U 米国における戦争犠牲者補償法制と政府責任法制
 米国では、戦争犠牲者に対する補償制度が存在する 。しかし、それはどれも米国民および米国側にたって敵対行為に参加した者に対する補償であって、米国・米軍の行為(特に国際法違反行為)により被害を受けた敵国民に対する補償ではない。
  では、米国内法における政府責任に関する法制度はどのようになっているのだろうか。
  まず、注目すべきは、主権免責の法理である。これは、日本の下田判決でも被爆者が米国において請求を訴求できない根拠として言及されている 。
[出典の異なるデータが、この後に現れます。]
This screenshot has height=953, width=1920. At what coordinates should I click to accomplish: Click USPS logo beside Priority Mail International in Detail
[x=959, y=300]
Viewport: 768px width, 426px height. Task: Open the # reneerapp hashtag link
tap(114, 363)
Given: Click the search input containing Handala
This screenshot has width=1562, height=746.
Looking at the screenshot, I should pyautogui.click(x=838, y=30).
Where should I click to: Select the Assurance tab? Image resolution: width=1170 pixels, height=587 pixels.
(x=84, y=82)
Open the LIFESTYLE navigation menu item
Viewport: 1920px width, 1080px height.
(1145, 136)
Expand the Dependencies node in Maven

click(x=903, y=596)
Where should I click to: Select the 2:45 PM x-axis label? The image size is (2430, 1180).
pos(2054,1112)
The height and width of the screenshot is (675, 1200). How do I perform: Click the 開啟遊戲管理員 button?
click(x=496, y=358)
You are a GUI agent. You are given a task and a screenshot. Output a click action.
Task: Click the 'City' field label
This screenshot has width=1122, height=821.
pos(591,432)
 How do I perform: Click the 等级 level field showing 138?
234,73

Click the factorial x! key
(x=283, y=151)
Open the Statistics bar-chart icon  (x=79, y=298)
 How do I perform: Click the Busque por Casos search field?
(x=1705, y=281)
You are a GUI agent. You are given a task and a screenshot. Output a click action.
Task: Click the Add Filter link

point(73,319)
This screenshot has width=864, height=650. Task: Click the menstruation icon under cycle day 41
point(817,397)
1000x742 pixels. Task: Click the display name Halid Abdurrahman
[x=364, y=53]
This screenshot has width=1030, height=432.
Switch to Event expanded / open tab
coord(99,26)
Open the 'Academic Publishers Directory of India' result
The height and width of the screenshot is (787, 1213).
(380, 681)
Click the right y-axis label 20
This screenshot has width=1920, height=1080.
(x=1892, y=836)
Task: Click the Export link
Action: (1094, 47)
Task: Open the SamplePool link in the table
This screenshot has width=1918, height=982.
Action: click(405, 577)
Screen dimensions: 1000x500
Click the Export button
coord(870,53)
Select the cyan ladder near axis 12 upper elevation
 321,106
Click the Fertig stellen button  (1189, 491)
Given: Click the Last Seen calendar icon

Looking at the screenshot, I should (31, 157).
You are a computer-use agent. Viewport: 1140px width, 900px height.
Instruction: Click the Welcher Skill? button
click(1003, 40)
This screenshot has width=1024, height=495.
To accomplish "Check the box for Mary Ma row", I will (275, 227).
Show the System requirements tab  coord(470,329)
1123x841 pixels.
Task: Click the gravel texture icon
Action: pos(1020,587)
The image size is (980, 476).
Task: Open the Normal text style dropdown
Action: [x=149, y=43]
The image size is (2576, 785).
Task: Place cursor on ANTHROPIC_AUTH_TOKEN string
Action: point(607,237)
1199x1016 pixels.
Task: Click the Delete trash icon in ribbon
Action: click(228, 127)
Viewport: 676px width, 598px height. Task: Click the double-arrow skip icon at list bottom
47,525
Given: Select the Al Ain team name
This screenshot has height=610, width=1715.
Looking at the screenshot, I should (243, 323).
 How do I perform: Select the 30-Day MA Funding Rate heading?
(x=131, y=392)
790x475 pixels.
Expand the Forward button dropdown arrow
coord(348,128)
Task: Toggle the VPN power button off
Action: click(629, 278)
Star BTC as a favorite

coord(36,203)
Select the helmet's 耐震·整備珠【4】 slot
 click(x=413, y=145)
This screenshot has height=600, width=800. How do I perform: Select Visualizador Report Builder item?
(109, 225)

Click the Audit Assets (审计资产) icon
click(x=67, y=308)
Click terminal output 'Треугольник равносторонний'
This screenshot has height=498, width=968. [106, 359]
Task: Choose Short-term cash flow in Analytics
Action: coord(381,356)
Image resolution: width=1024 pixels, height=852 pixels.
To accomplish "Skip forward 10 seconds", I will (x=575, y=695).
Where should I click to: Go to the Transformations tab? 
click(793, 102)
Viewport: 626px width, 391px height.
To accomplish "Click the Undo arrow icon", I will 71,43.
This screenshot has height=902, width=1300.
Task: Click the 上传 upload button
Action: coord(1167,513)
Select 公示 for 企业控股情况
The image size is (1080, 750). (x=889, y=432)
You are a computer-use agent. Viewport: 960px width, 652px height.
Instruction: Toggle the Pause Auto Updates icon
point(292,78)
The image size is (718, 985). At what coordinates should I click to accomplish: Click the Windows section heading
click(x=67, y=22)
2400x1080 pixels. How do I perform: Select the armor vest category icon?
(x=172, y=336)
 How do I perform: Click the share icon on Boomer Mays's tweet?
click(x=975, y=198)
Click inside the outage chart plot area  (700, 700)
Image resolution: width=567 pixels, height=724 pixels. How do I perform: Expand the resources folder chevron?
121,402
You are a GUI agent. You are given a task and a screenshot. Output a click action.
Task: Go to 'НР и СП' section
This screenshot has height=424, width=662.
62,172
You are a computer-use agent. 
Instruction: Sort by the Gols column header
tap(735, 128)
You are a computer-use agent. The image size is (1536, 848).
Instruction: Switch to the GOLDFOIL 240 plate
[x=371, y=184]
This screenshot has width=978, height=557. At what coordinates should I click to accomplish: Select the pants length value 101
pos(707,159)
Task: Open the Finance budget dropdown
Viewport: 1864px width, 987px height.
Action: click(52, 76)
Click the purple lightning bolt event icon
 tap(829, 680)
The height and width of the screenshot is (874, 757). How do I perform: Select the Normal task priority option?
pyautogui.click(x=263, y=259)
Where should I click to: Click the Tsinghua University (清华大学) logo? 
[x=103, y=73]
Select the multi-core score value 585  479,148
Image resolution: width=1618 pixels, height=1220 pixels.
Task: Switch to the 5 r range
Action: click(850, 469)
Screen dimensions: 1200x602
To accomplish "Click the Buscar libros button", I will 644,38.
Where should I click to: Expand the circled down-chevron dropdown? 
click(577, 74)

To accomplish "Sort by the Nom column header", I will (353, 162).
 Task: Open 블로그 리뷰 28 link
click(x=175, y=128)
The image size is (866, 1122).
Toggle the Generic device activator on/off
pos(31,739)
  主権免責とは、国王は悪をなしえずとのコモン・ローの法理に由来し、これにより連邦政府は国内での訴訟において免責される。合衆国憲法3条2項では、連邦の司法権は、連邦が当事者partyとなるケースに及ぶとしている。しかし、被告の場合も含むのか、連邦が同意した場合のみ被告となりうるのかは明示されていない 。1846年U. S. v. McLemore連邦最高裁判決 で連邦の免責が判示され、19世紀半ばから20世紀初頭までには主権免責の理論が確立した。
1 FTCA
 しかし、この主権免責を連邦は放棄することができ、実際、個別法により放棄し、個々の事例において不法行為につき補償してきたのであるが、1949年に連邦不法行為請求権法(FTCA) が制定されることにより、合衆国が主権免責を放棄して不法行為責任を負うことを定めた。これは、1920年代から同法制定の動きがあり、被害者救済と議会の過剰負担の解消に向けて、1946年8月2日、立法再組織法の一部として成立した。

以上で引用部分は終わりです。